Authors

Bruce Sacerdote

Richard S. Braddock 1963 Professor in Economics

Dartmouth College

BRUCE SACERDOTE is the Richard S. Braddock 1963 Professor of Economics at Dartmouth College, a Research Associate at the National Bureau of Economic Research and a co-Director for the Jameel Poverty Action Lab’s State and Local Initiative. His current work focuses on the economics of education with an emphasis on helping young adults attend, persist, and graduate from college. He is a principal investigator on a set of experiments designed to encourage more high school seniors to apply to and attend college. A second set of experiments is aimed at helping community college students succeed and graduate. In related work he and coauthors are investigating the long run impacts for Veterans who receive the Post 9/11 GI Bill. All of Sacerdote’s projects include a large and hardworking set of undergraduate research assistants, Presidential Scholars and co-authors. Current projects employ twelve different undergraduates including one full time project manager and another who is the first author on the study. Sacerdote teaches a senior seminar in finance. One course highlight are the frequent and lively guest lectures from dedicated Dartmouth alumni who are working in varied aspects of finance. His work has been published in (among other places) American Economic Review, Econometrica, the Quarterly Journal of Economics, American Economic Journal, and the Review of Economics and Statistics. And it has been featured in the New York Times, the Wall Street Journal and National Public Radio. Bruce and his wife Michele live in Hanover with their three children Leo, Sam, Sofia (11,15, 20).

Publications

Is the Decline of the Middle Class Greatly Exaggerated?

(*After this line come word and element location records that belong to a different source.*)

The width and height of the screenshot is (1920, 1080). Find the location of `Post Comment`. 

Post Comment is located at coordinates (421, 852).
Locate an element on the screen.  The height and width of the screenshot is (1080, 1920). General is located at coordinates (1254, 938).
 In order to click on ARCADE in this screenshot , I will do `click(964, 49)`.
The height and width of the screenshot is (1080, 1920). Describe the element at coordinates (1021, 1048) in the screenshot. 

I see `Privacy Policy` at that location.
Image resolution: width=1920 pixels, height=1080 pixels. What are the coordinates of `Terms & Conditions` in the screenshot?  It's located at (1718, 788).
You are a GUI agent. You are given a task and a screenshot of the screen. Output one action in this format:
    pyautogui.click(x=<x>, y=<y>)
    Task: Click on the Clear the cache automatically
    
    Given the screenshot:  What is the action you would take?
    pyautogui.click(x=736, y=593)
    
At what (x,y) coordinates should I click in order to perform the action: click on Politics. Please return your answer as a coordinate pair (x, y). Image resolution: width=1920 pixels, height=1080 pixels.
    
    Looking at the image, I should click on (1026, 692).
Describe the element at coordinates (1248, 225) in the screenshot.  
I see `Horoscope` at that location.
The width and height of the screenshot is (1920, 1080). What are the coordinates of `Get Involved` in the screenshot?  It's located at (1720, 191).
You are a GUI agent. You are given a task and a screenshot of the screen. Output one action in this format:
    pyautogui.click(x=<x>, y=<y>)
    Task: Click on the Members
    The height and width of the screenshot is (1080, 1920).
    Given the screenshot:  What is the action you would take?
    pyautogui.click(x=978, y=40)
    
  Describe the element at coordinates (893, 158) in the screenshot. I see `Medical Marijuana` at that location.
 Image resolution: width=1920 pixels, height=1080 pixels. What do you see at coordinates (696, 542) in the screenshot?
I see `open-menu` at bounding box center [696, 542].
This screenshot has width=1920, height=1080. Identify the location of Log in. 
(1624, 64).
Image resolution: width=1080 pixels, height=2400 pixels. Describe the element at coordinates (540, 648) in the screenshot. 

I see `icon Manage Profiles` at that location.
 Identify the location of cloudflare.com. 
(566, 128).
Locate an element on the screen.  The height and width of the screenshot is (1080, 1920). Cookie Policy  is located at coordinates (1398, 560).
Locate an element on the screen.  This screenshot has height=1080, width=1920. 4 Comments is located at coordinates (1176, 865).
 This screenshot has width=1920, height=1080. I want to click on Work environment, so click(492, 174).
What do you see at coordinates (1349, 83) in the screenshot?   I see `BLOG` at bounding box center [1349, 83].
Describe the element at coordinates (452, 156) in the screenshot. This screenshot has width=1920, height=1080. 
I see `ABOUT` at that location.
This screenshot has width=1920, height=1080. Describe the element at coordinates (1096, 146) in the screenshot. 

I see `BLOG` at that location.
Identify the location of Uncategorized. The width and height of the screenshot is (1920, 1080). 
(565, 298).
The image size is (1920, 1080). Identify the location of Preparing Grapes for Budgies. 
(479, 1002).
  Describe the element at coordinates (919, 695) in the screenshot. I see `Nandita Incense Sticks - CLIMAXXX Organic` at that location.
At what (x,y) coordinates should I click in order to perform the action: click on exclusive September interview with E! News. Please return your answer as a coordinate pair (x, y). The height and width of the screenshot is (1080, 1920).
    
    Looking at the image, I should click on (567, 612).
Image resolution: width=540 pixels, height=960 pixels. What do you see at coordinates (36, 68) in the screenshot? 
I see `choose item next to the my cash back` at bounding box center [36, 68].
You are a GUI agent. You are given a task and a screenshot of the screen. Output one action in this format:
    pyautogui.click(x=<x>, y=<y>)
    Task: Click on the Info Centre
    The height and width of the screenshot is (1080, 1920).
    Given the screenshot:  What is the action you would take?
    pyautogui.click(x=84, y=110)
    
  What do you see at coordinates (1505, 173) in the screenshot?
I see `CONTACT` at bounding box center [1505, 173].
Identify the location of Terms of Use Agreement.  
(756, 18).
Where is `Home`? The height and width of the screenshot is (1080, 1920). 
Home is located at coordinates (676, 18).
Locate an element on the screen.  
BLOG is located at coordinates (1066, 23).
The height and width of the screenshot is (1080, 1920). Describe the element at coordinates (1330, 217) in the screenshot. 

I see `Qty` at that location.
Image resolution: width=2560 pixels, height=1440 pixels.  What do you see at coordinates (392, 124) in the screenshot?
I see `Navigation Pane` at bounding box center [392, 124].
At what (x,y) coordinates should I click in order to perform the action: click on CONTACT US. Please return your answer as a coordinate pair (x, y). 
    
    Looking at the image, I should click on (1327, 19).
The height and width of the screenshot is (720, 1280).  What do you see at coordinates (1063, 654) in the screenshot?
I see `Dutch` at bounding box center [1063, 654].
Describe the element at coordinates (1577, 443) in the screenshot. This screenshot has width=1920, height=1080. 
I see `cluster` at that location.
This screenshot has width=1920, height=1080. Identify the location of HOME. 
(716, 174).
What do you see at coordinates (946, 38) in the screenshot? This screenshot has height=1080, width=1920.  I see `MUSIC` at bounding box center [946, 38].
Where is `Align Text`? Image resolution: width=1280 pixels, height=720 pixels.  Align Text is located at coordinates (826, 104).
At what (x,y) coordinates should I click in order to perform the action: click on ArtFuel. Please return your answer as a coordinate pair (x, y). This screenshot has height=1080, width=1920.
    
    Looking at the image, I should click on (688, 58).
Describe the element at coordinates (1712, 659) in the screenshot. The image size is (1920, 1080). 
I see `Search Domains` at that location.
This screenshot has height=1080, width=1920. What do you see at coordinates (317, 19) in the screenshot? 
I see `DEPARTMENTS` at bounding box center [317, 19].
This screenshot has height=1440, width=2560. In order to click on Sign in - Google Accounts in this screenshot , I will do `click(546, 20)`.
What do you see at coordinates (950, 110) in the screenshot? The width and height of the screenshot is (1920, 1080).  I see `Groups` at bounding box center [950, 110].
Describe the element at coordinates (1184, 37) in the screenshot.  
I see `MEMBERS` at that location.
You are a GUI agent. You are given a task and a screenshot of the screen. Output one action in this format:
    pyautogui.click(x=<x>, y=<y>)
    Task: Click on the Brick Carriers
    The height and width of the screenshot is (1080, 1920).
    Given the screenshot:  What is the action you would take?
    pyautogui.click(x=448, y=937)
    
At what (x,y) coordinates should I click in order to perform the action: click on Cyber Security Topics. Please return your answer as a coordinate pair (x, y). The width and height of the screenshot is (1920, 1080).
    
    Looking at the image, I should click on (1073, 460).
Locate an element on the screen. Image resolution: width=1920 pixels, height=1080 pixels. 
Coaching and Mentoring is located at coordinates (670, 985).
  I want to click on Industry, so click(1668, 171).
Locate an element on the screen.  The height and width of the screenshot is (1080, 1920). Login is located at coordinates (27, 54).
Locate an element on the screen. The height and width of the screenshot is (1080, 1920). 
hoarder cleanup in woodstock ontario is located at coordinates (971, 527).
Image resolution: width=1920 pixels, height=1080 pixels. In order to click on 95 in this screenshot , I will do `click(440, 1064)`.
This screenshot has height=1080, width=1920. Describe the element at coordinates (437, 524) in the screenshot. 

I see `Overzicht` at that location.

Professor Bruce Sacerdote of Dartmouth College asserts that claims about a vanishing middle class are not well-founded. The real challenges, he argues, are the rapidly changing nature of work and the skills demanded in the labor market; the unequal distribution of income growth in the United States in which median income and consumption are growing less quickly than the economy as a whole; and the deterioration of happiness and mental health indicators.